Shortly after World War I, the US government advocated for trans-Atlantic wireless communication capabilities. As they recently witnessed, British-controlled underwater cables created intelligence vulnerabilities for the US during wartime. Seeking increased security, the US government sought an American company to improve and transform telegraph and radio technology to expand wireless communication capabilities. In 1919, Radio Corporation of America (RCA) was born when Marconi Wireless Telegraph Company of America merged with General Electric (GE). They also relied on licensing agreements for patented technologies produced by diverse companies, including American Telegraph and Telephone Company (AT&T) and Westinghouse Electric and Manufacturing Company.
RCA constructed “Radio Central” over 10 square miles of land on Rocky Point, an ideal location on the northern edge of Long Island, New York. Radio Central was considered the largest transmitting station in the world, comprising steel antennae towers and at least ten buildings for administrative offices and R&D labs.
In addition to serving as the hub connecting the US to an international wireless communication network, Radio Central was the site of many advances within the industry, including improvements to relaying technology and experimental televisions. However, satellite communication eventually rendered this radio transmitting station obsolete. The Rocky Point facilities were closed, and antennas demolished, in the late 1970s.

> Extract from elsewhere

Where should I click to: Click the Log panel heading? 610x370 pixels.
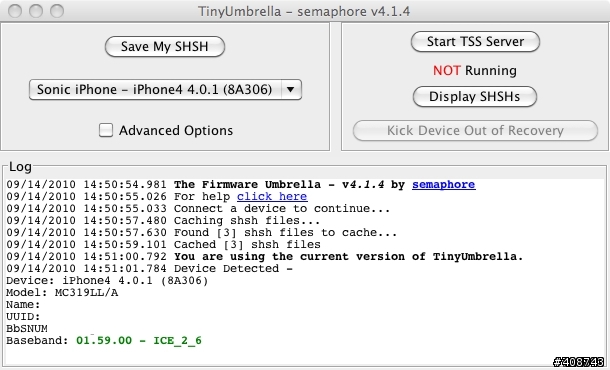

Hagley is delighted to be acquiring the RCA Rocky Point collection later this summer, where it can join our existing archives documenting this innovative electronics company. The collection contains technical reports, subject files, blueprints, instruction manuals, and photographs. There are also publications once housed in Rocky Point’s Engineering Library as well as RCA’s own imprints, including RCA Review and Relay.
The collection hasn’t been processed yet, so it will be some time before it is available to researchers. However, we are excited to preserve these historically significant records that document the earliest years in RCA’s history.
Michelle DiMeo is Associate Library Director, Collections Development at Hagley Museum and Library.